For some reason these dishes that have washed up on

the shores of March all have rather basic ingredients.

I admit wild sea bass is a luxury these days – farmed

sea bass is ubiquitous despite its extraordinary lack of

flavour – but here the wild fish is given the most honest

and least fancy of treatments. For the rest, you can buy

most of this this stuff just about anywhere.

One of the joys of writing for the Financial Times is

the range of ingredients with which I can work. There

is an understanding that our readers are a sophisticated

bunch and have the access and the means to buy the

rarefied and expensive, if they want them. By the same

token, I can choose the humblest of ingredients if I so

wish.

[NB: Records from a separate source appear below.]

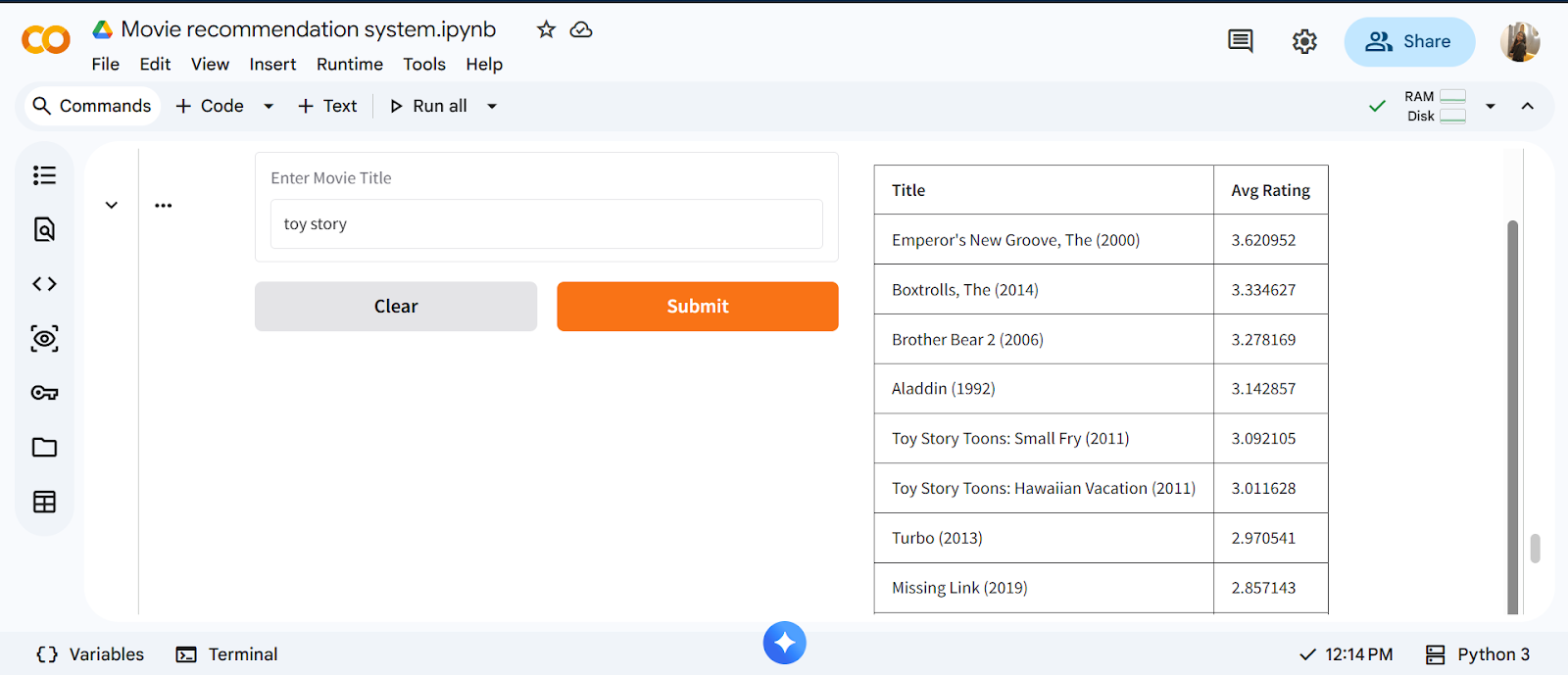This screenshot has height=675, width=1568.
Task: Collapse the toolbar header with up chevron
Action: (x=1527, y=106)
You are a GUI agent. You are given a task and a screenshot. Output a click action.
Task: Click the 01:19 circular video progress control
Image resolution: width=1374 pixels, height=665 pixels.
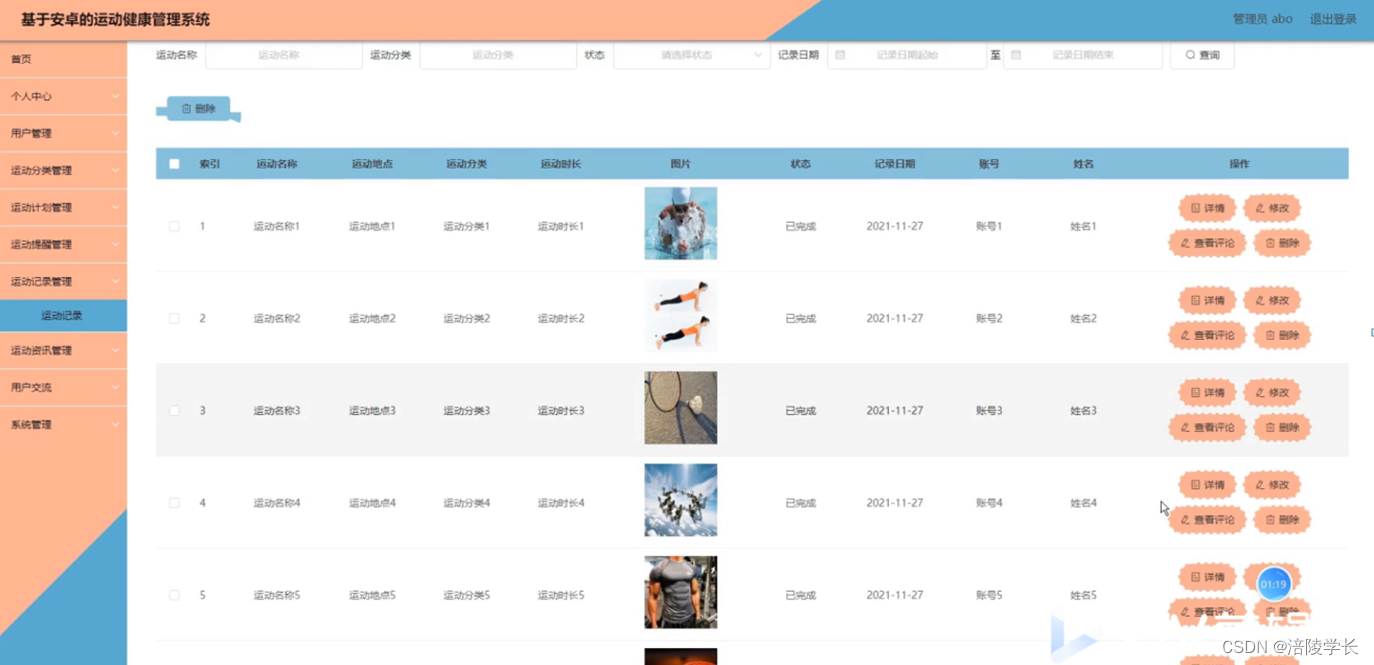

Some of the more plutocratic readers positively

pine for simplicity after being forced to dine out in

fancy restaurants and at corporate dinners.

Even simplicity has its price. For one thing, if you are

going to make minestrone, it will taste better when

made with the freshest and most beautiful vegetables.

For another, the cook has nowhere to hide. The

acquacotta is so ridiculously simple, a poached egg

in a little vegetable stew, that you might read the

recipe three times and still wonder what it is about.

This is cooking stripped of artifice: it is about making

something out of very little, out of the first few bits of

stuff from the kitchen garden, out of a few leftovers

from your veg box – the one that gives you a cabbage, a

parsnip, a couple of purple carrots and six broad beans

– and coming up with something fresh and nutritious.

Just try it for a light lunch or a Sunday supper.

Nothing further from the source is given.